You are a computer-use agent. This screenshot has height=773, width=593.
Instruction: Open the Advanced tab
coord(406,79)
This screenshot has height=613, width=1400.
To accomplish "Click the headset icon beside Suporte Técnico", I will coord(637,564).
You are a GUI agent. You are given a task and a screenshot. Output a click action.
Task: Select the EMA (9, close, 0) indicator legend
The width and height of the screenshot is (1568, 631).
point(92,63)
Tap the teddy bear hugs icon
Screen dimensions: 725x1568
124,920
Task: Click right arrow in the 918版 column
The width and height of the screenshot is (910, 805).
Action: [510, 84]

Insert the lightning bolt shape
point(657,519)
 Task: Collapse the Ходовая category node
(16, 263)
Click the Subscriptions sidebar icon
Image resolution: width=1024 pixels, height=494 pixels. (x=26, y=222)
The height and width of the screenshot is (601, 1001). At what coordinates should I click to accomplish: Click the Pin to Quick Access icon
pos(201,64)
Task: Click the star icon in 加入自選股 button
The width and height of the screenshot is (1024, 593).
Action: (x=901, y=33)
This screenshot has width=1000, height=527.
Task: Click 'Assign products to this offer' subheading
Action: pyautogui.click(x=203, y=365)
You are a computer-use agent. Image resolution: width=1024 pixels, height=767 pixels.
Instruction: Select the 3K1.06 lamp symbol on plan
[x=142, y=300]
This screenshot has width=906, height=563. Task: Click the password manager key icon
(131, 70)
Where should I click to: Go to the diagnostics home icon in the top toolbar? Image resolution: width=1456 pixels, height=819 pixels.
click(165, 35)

> **Exercise requirements**:
From the opening line of the data above, please print each line as written up to and including the line that contains "You are a computer-use agent. Image", and nothing more.

> **Response area**:
You are a computer-use agent. This screenshot has height=773, width=593.
Instruction: Open the Advanced tab
coord(406,79)
This screenshot has height=613, width=1400.
To accomplish "Click the headset icon beside Suporte Técnico", I will coord(637,564).
You are a GUI agent. You are given a task and a screenshot. Output a click action.
Task: Select the EMA (9, close, 0) indicator legend
The width and height of the screenshot is (1568, 631).
point(92,63)
Tap the teddy bear hugs icon
Screen dimensions: 725x1568
124,920
Task: Click right arrow in the 918版 column
The width and height of the screenshot is (910, 805).
Action: [510, 84]

Insert the lightning bolt shape
point(657,519)
 Task: Collapse the Ходовая category node
(16, 263)
Click the Subscriptions sidebar icon
Image resolution: width=1024 pixels, height=494 pixels. (x=26, y=222)
The height and width of the screenshot is (601, 1001). At what coordinates should I click to accomplish: Click the Pin to Quick Access icon
pos(201,64)
Task: Click the star icon in 加入自選股 button
The width and height of the screenshot is (1024, 593).
Action: (x=901, y=33)
This screenshot has width=1000, height=527.
Task: Click 'Assign products to this offer' subheading
Action: pyautogui.click(x=203, y=365)
You are a computer-use agent. Image resolution: width=1024 pixels, height=767 pixels.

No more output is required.